The biggest issue facing Ballard is health. Already somewhat limited in terms of fluidity, he must now overcome a torn ACL suffered against the Patriots in the Super Bowl two years ago.  If he can prove effective during camp, I expect to see him starting alongside Hoomanawanui in Week 1.

In addition to the veterans vying for playing time, the Patriots also added two undrafted rookies to the mix in Zach Sudfeld from Nevada and Brandon Ford out of Clemson.

Oddly enough, while the rookies have the longest odds of earning a starting nod, the pair of them also gives New England the best chance at mirroring the Gronkowski-Hernandez dynamic. Sudfeld is an astounding 6’7” tall with outstanding blocking skills and above-average hands, while Ford is a nimble converted wide receiver with a closer skill set to that of Hernandez than anyone on the roster.

We’ve all heard the cliché about good blocking tight ends being like extra offensive linemen, but in Sudfeld’s case it’s actually true.  At Nevada he played in the pistol offense, which requires tight ends to take on active roles in the running game and in pass protection.  The video to the right features a wonderfully insightful interview with Sudfeld in which he discusses his pride as a blocker and how playing in Nevada’s offense kept him mentally acute at his position, which is precisely the sort of thing Bill Belichick prizes in his players.

His versatility also undoubtedly drew Belichick to him.  A devastating blocker and remarkably athletic pass-catcher given his size, Sudfeld is New England’s best option to replace Gronkowski from a skills standpoint, even if he can’t hope to match Gronk’s production.

Here are a few examples of those skills in action. First, let’s look at Sudfeld’s (No. 44) vaunted blocking ability. Against Texas Tech he manhandles the linebacker at the second level, practically opening a freeway for his running back to coast through.

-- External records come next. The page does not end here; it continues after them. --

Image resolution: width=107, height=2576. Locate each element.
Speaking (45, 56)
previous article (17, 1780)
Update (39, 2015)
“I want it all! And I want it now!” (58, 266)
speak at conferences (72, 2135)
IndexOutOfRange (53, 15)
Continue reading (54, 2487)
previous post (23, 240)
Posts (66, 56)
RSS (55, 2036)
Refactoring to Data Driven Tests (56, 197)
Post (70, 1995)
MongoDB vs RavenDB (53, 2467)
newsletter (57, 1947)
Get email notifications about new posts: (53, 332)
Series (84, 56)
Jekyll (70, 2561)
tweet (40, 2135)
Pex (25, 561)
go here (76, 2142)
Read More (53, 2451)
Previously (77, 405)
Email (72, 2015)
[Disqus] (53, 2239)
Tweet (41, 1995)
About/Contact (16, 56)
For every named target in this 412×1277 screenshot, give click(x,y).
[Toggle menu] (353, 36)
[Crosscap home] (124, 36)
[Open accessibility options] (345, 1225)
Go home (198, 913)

Here’s another, perhaps even more impressive block by the skyscraping tight end. He looks more like a pulling guard than a tight end as he races across the formation, stonewalling the defender and sealing the hole for his running back to scamper into the end zone.

Of course no video breakdown would be complete without this nugget, which showcases his aforementioned agility and athleticism.

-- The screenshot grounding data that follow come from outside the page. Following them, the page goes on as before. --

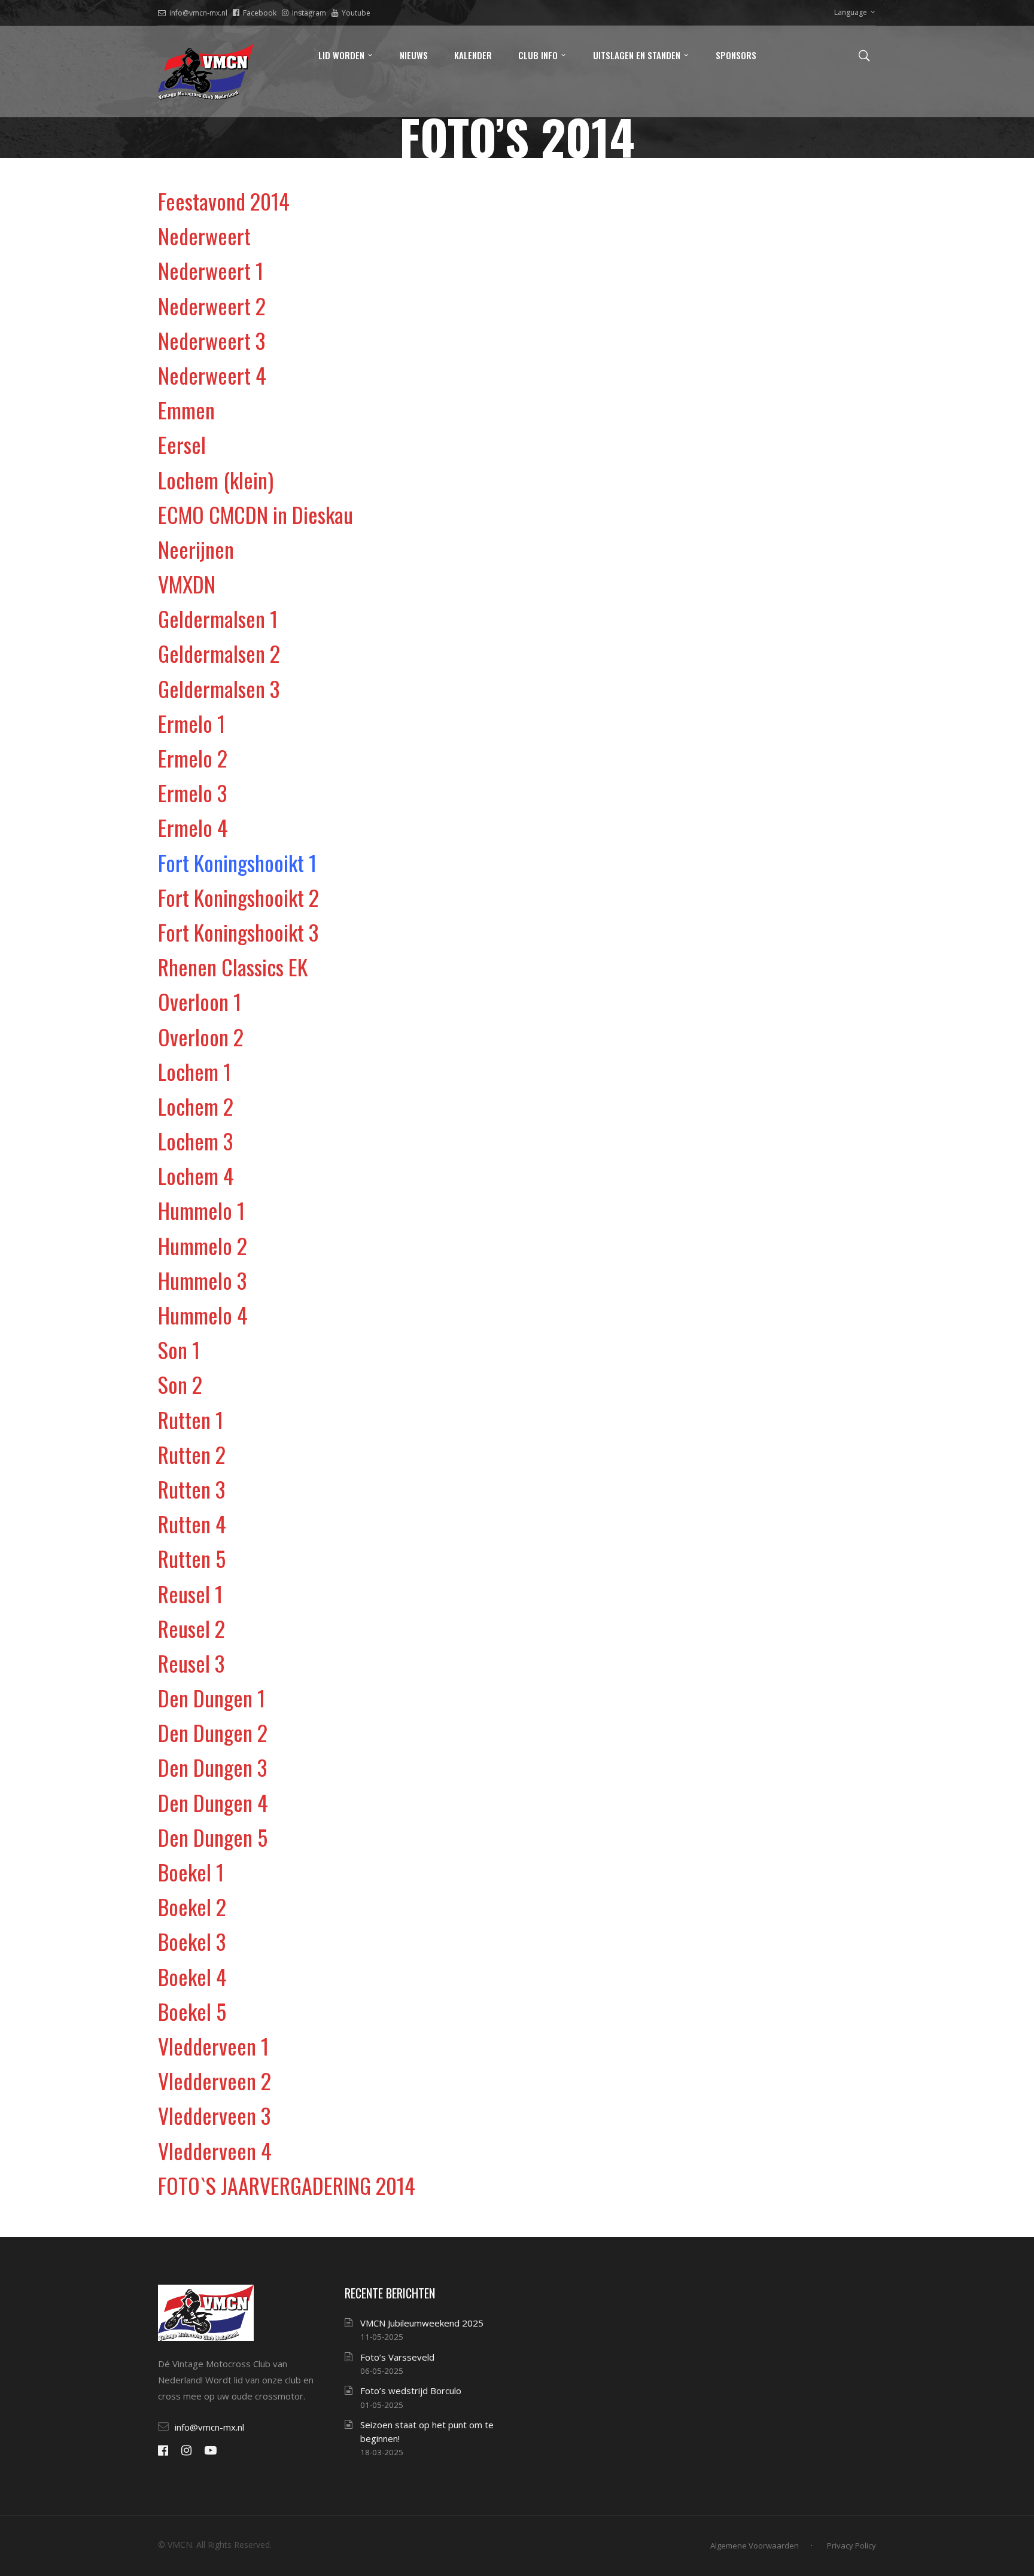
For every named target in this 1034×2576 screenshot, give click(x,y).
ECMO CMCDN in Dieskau (255, 514)
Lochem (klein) (215, 479)
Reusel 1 (190, 1593)
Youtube (356, 13)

The knock on Sudfeld is durability.  He missed the equivalent of two full seasons due to injuries. He’ll need to buck that trend and make it through camp healthy to have any shot at meaningful snaps in 2013, but if he can stay on the field, he looks like a free-agent gem waiting to shine.

Ford, on the other hand, isn’t quite as well rounded, but he brings superb pass-catching ability to a unit that, at least on the surface, appears to be in disarray.

A 2012 All-ACC first-team selection by both the coaches and the media, Ford took over for the departed Dwayne Allen and matched his single-season school record with eight touchdown receptions by a tight end. Overall he tallied 40 receptions for 480 yards and eight touchdowns for Clemson.

A natural receiver and former wideout, Ford probably has the best hands of any Patriots tight end besides Gronkowski. He uses those hands, along with quick feet and great balance, to make highlight-reel plays like this, and this.

Like Sudfeld, Ford faces an uphill battle heading into camp as a rookie free agent, but the Patriots need players to catch Brady’s passes, and if Ford proves up to the task this summer, don’t be surprised to see him earn a spot come fall.